* Written instruction A: Reproduce the AIXI-tl discussion from "No, the charm" up to and including "isn't quite right.", switching "cavern" to "labyrinth".
* Written instruction B: Carry on the AIXI-tl discussion from its last sentence.

* Document segment:
----------
Ben Goertzel wrote:
hi,

No, the challenge can be posed in a way that refers to an arbitrary agent
A which a constant challenge C accepts as input.
But the problem with saying it this way, is that the "constant challenge"
has to have an infinite memory capacity.

So in a sense, it's an infinite constant ;)
Infinite Turing tapes are a pretty routine assumption in operations like these. I think Hutter's AIXI-tl is supposed to be able to handle constant environments (as opposed to constant challenges, a significant formal difference) that contain infinite Turing tapes. Though maybe that'd violate separability? Come to think of it, the Clone challenge might violate separability as well, since AIXI-tl (and hence its Clone) builds up state.

No, the charm of the physical challenge is exactly that there exists a
physically constant cavern which defeats any AIXI-tl that walks into it,
while being tractable for wandering tl-Corbins.
No, this isn't quite right.

If the cavern is physically constant, then there must be an upper limit to
the t and l for which it can clone AIXItl's.
----------
* Data section:
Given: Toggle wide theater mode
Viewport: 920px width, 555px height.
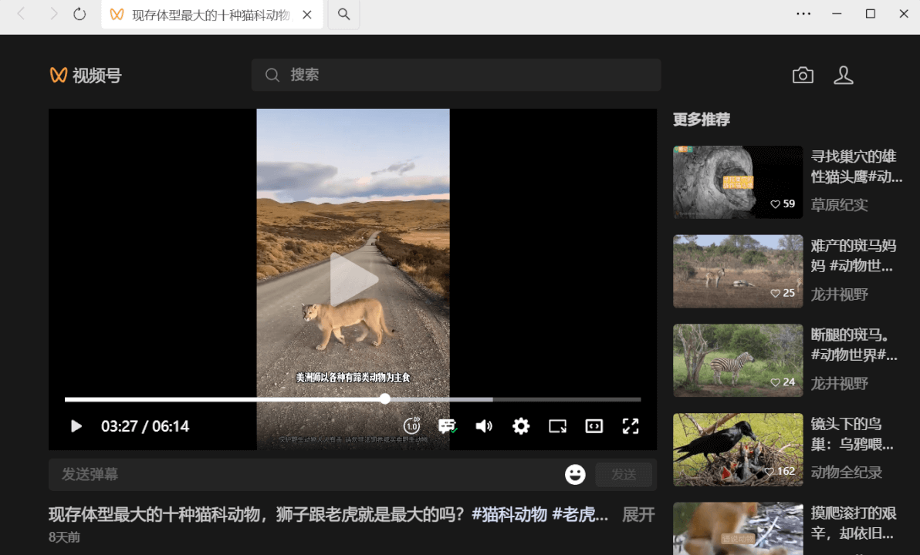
----------
* Written answer A:
No, the charm of the physical challenge is exactly that there exists a
physically constant labyrinth which defeats any AIXI-tl that walks into it,
while being tractable for wandering tl-Corbins.
No, this isn't quite right.

* Written answer B:
Hm, this doesn't strike me as a fair qualifier. One, if an AIXItl exists in the physical universe at all, there are probably infinitely powerful processors lying around like sunflower seeds. And two, if you apply this same principle to any other physically realized challenge, it means that people could start saying "Oh, well, AIXItl can't handle *this* challenge because there's an upper bound on how much computing power you're allowed to use." If Hutter's theorem is allowed to assume infinite computing power inside the Cartesian theatre, then the magician's castle should be allowed to assume infinite computing power outside the Cartesian theatre. Anyway, a constant cave with an infinite tape seems like a constant challenge to me, and a finite cave that breaks any {AIXI-tl, tl-human} contest up to l=googlebyte also still seems interesting, especially as AIXI-tl is supposed to work for any tl, not just sufficiently high tl.

Well, yes, as a special case of AIXI-tl's being unable to carry out
reasoning where their internal processes are correlated with the
environment.
Agreed...

(See, it IS actually possible to convince me of something, when it's
correct; I'm actually not *hopelessly* stubborn ;)
Yes, but it takes t2^l operations.

(Sorry, you didn't deserve it, but a straight line like that only comes along once.)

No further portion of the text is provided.